Transfer Size (Bytes) Bandwidth(MB/s)
67186688 51735.3
&&&& Test PASSED
Here’s the important stuff from some results. I don’t want to spam the board with the whole thing unless it’s necessary. PM me if you’d like the rest, I guess. It’s an 8800 GTS in a Tyan server board. We have some standard desktop motherboards too, I’ll try to run tests on those as well. They’re slower though, I think.
Here are the pagaeable results, cropped:
Shmoo Mode
Host to Device Bandwidth for Pageable memory
.................................................................................
Transfer Size (Bytes) Bandwidth(MB/s)
67186688 1607.6
Shmoo Mode
Device to Host Bandwidth for Pageable memory
.................................................................................

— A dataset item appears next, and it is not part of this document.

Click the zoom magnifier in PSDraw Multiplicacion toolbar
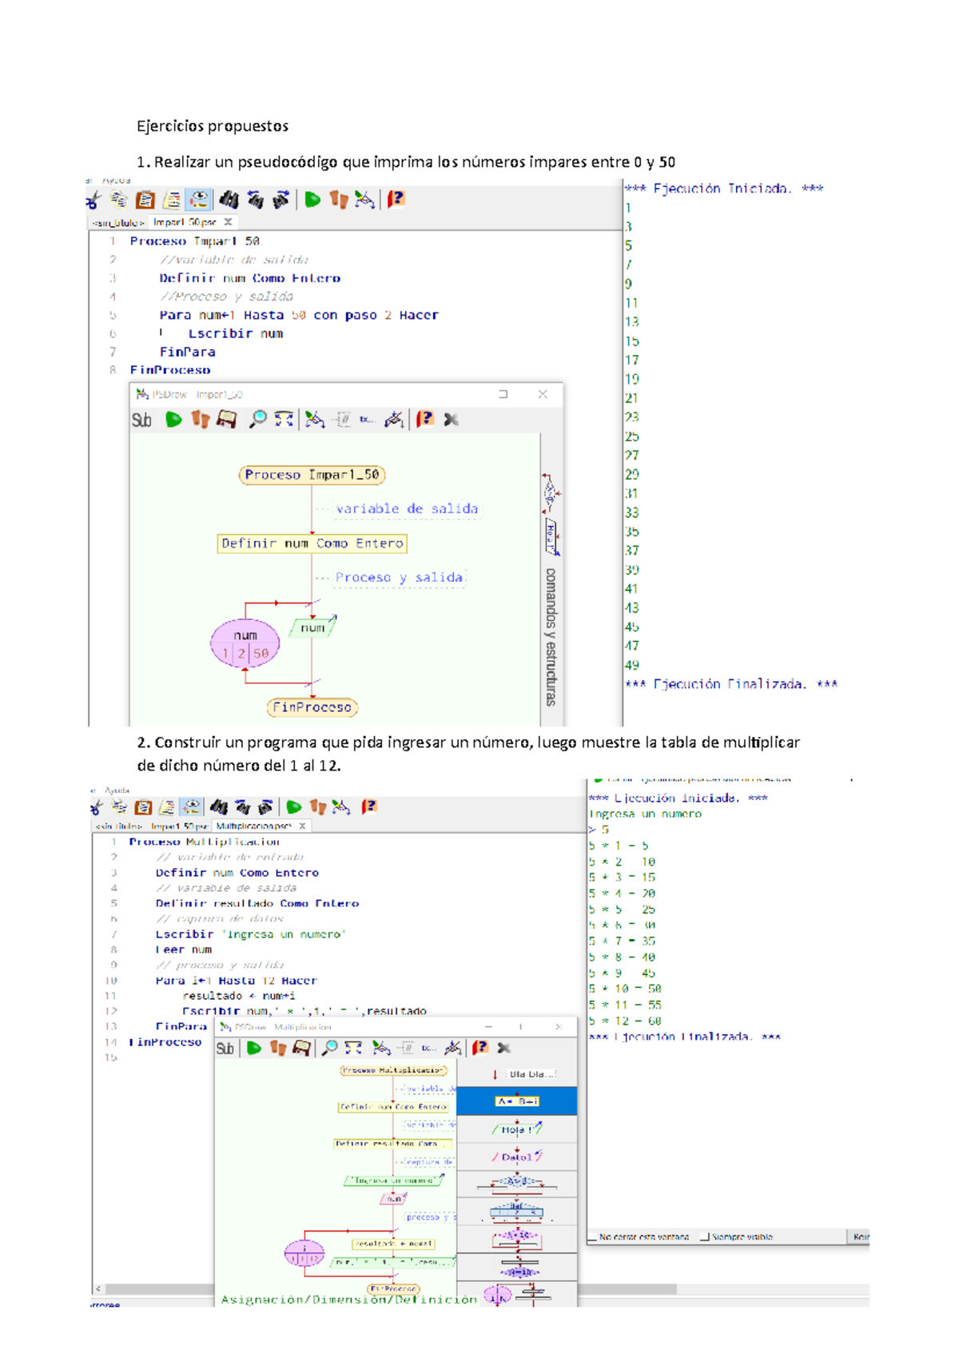The image size is (959, 1357). click(x=328, y=1048)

Transfer Size (Bytes) Bandwidth(MB/s)
67186688 1464.6
Shmoo Mode
Device to Device Bandwidth
.................................................................................
Transfer Size (Bytes) Bandwidth(MB/s)
67186688 51714.5
&&&& Test PASSED
Here are the results on my machine (780i MB, 8800 GTS 512MB GPU, DDR 8000 RAM). Host <–> device rates are reported to be slightly faster on Intel P35 chipsets. bandwidth_test_shmoo_780i.gz (1.74 KB)

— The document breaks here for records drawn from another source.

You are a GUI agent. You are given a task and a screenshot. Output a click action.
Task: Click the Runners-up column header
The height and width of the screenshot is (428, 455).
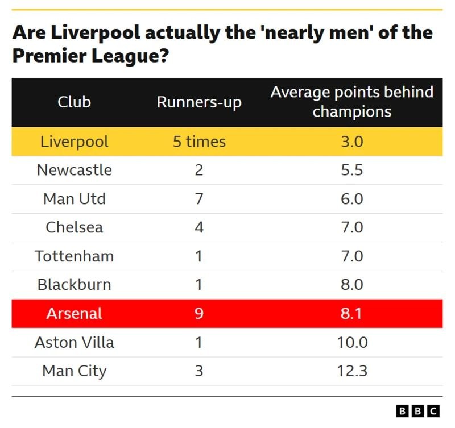pos(199,102)
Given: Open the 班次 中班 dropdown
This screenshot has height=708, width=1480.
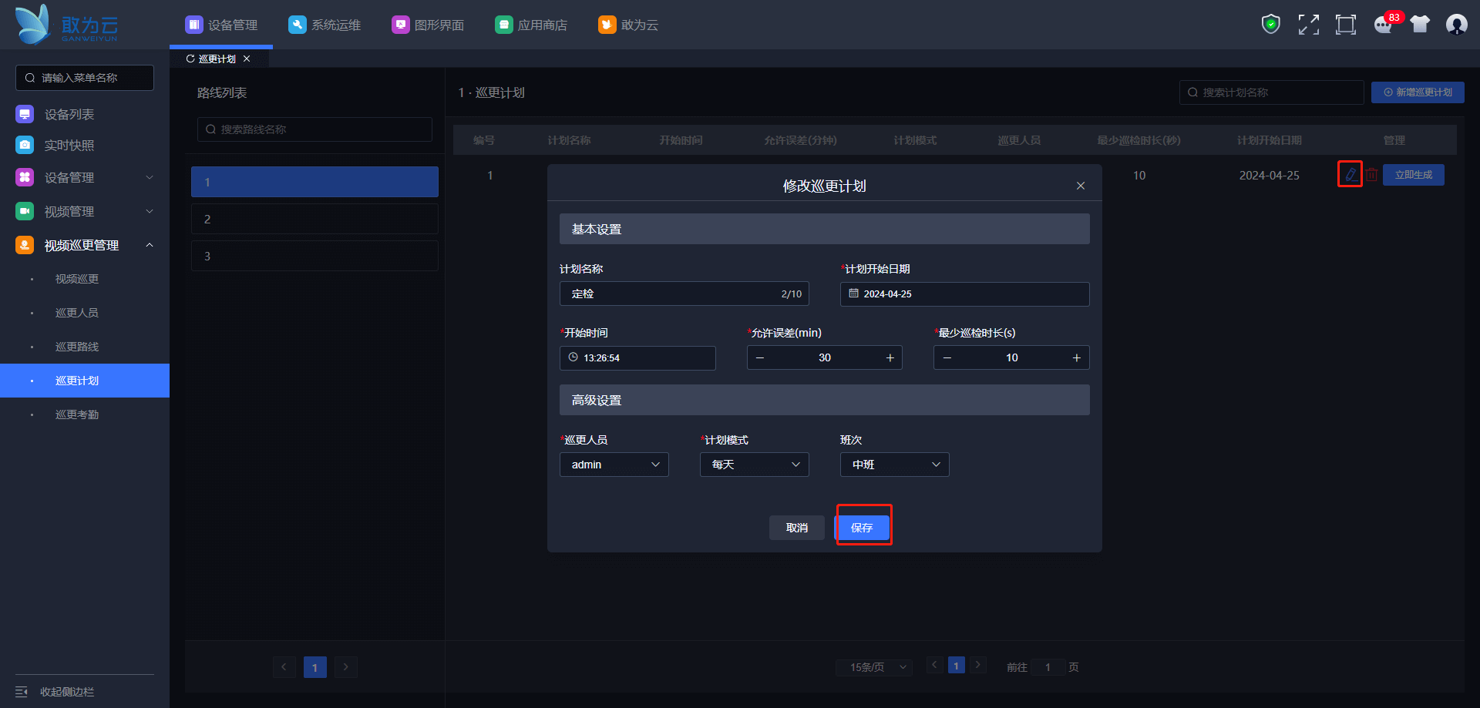Looking at the screenshot, I should pos(894,465).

I think I’ve identified my problem here… time to look at another chipset sometime, me thinks.
For the record, its the ULi M1689 - the one with AGP and PCI-E v1 support. Shame, as this doesnt show up in gaming, though when did a game’s graphics rendering feed back much to the system?

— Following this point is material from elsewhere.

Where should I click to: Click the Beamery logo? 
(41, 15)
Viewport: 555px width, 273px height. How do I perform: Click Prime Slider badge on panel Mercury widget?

Sorry to dig up old posts, but I was wondering if anybody knew if the most significant limiting factor for the smaller transfers as illustrated in this post with the shmoo test is the pci bus, host cpu or gpu memory interface.
Probaby the CPU to handle the overhead of set-up. Hmm, i forgot to run shmoo when I did the downclocking of my CPU and FSB. (Btw, it’s also possible to change PCI-E frequency on my board, to see what effect that has.)